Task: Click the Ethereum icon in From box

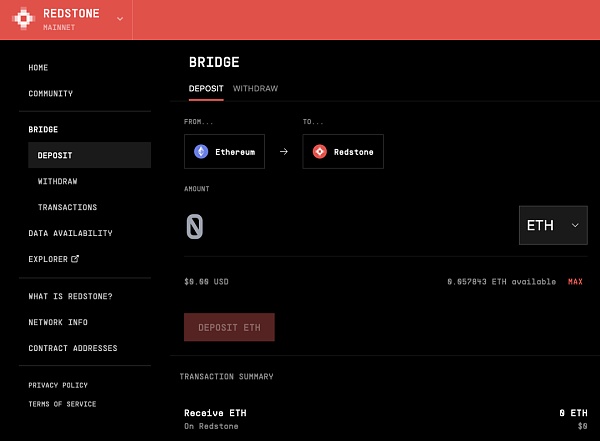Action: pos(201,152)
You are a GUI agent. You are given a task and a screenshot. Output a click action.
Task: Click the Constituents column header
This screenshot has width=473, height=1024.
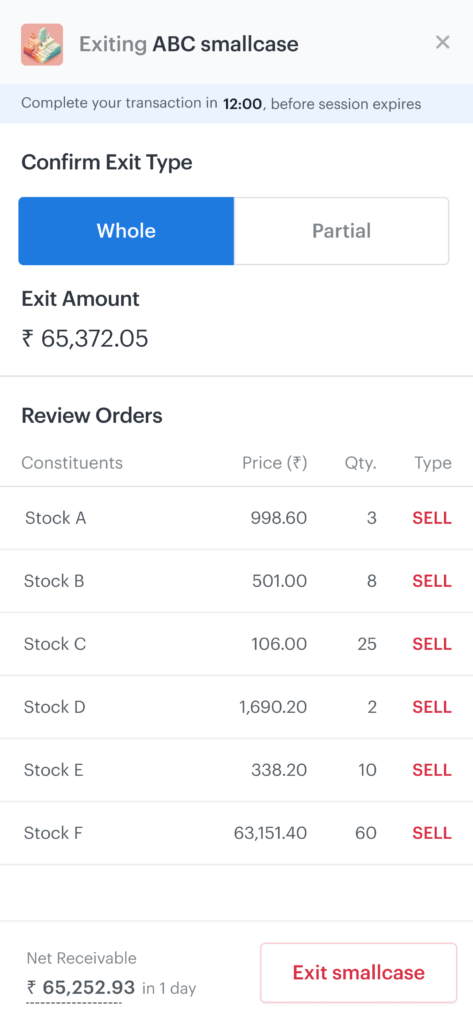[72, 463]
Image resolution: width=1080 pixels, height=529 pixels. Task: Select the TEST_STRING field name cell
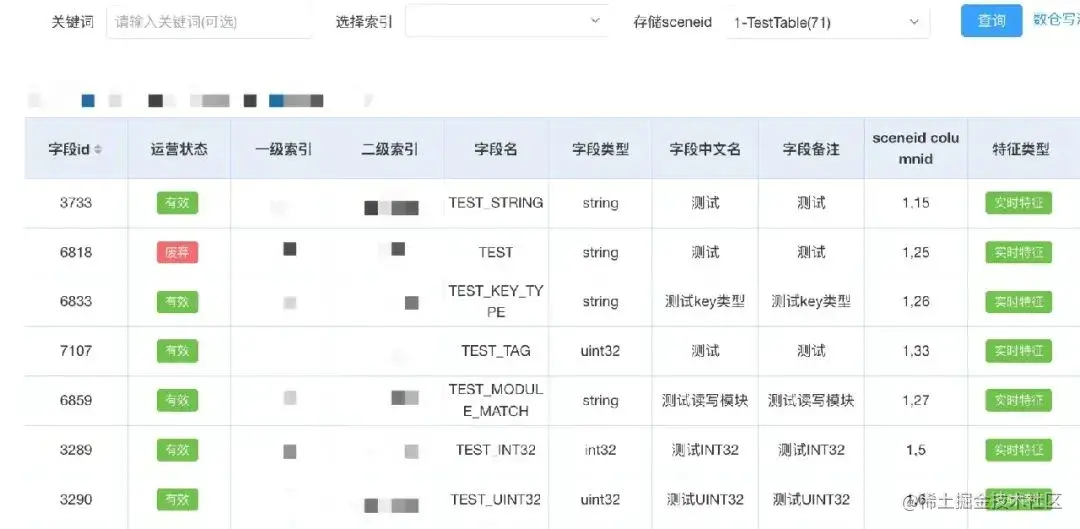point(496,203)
____
What is needed is the listing above, repeated verbatim, without its images.

Task: Click the Ethereum icon in From box

Action: pos(201,152)
You are a GUI agent. You are given a task and a screenshot. Output a click action.
Task: Click the Constituents column header
This screenshot has width=473, height=1024.
[72, 463]
Image resolution: width=1080 pixels, height=529 pixels. Task: Select the TEST_STRING field name cell
point(496,203)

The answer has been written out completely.